I hear ya. Thanks for the info. Do you have a website for OVS?

I expected more resistance from the skid as it coupled and travel upwards. There was an increase for sure, but less than you would think. Also, as the rear arm rotates backwards it reaches a point where it slows and then stops pulling the skid to the rear - and the increased spring rate offered from the front coil over ceases. It is hard to explain with words. I will post a video later. In the end I plan on getting an aftermarket skid and shocks next year. I just find all this fascinating.
 
Sorry guys, I am a little behind on this one. Had to do a bunch of work to my pickup the past couple weeks. I need to check in with my dealer to see if they received the WPS limiter strap this week.
 
It makes me wonder why the sled manufacturers havent followed the lead of the aftermarket (Timbersled, Kmod, Fabcraft, EZRyde, Nextech and M10 variations etc..) and begun to put coupled skids in mountain sleds yet?

I believe Polaris did in the 96-99 RMK's using the Xtra-10 rear suspension.
 
The million dollar question is, what does Craig do for a living? I bet it is top secret stuff for NASA or something. It is great when people can figure these things out and make them better. It even helps the factories when stuff is looked at through a different set of eyes.
So often we look at what latest and greatest thing we can bolt onto our sleds and we never look at the easy things right under our noses.
Craig, please keep us posted on this. Adding a limiter strap sounds like a pretty easy thing to improve on the performance of the suspension.
 
I thought about your post when i was in the garage. Seems like the piece that goes up to rub on the track coming off the linkage looks ideal(call it "arm rubber" for now).
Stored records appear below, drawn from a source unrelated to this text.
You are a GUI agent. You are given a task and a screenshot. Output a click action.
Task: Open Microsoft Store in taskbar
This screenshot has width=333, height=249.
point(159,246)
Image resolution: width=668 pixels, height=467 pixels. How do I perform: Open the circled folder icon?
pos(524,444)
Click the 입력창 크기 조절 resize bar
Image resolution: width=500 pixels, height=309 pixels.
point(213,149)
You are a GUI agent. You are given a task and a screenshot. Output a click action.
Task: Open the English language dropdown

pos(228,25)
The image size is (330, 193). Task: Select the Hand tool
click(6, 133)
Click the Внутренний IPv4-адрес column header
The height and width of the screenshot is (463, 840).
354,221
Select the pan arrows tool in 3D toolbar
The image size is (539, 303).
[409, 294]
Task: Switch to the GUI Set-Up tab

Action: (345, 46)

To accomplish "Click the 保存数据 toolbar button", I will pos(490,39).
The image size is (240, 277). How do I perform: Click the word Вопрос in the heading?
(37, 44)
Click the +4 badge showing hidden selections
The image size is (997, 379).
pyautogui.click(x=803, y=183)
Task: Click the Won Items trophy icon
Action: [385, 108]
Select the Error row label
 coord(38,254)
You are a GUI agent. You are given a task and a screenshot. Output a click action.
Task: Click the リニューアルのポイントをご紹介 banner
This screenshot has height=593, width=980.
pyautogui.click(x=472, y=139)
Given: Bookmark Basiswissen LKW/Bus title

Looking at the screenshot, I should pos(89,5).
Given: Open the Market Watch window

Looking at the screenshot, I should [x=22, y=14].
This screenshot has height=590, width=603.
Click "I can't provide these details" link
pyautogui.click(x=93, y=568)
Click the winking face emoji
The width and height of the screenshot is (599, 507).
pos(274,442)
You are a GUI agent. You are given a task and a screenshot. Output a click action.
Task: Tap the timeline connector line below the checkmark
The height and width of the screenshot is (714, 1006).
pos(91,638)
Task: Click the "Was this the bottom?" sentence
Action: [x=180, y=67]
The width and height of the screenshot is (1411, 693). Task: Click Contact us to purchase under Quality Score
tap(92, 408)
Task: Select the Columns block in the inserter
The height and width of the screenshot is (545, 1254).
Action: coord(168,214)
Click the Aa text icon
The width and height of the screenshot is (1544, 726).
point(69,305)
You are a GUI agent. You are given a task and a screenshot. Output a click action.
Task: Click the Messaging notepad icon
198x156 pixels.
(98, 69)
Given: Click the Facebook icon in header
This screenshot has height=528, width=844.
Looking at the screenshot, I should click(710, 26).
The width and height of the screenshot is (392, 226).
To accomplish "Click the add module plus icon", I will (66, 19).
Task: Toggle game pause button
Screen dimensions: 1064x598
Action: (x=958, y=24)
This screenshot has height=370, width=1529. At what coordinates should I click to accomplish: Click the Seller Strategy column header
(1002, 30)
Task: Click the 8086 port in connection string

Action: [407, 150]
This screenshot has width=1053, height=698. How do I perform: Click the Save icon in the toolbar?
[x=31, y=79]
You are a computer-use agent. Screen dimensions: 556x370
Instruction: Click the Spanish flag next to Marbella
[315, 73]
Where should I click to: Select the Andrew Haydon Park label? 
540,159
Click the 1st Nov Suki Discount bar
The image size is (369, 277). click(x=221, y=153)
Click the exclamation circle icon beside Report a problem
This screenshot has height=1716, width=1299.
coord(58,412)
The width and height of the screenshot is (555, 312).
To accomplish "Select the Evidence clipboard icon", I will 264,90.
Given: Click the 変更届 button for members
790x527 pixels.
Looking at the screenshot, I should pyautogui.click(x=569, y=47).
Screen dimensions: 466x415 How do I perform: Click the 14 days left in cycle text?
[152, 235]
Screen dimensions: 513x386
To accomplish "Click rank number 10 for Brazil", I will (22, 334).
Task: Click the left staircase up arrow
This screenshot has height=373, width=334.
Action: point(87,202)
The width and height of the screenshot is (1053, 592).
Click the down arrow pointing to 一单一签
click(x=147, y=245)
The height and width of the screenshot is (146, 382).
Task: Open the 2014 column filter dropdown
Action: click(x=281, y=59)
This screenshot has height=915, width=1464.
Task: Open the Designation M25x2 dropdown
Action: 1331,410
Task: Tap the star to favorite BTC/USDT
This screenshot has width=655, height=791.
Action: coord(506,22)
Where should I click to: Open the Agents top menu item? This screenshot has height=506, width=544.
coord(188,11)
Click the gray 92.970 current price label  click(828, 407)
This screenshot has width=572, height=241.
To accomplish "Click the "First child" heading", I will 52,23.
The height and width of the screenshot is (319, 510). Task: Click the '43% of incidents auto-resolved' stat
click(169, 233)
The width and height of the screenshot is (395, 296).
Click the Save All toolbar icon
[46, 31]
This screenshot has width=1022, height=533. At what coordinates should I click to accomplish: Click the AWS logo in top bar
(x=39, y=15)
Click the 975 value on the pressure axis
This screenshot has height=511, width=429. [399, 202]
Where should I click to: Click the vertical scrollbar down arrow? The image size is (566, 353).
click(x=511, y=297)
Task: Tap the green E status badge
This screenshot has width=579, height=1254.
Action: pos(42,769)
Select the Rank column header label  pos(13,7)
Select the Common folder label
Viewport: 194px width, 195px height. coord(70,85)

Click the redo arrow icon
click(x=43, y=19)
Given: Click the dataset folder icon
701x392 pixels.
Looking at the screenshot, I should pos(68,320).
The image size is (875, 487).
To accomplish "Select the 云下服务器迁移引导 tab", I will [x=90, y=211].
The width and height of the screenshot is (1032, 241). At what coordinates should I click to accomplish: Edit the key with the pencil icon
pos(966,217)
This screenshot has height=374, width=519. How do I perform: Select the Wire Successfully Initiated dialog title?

Do you think the components of the lower linkage and "arm rubber" are tough enough to take the abuse ? Maybe some reinforcing square tubing to stiffen it up ?

Let us know how your project is going!
 
coupling

I'm not poo pooing the idea I think it's a pretty resourceful one, but didn't ad boivin make some coupling rod that you would connect the scissor to the rear axle with the axle end being slotted for the amount of coupling then engineered. I believe they made them mostly for zr arctic cats being they had no coupling either.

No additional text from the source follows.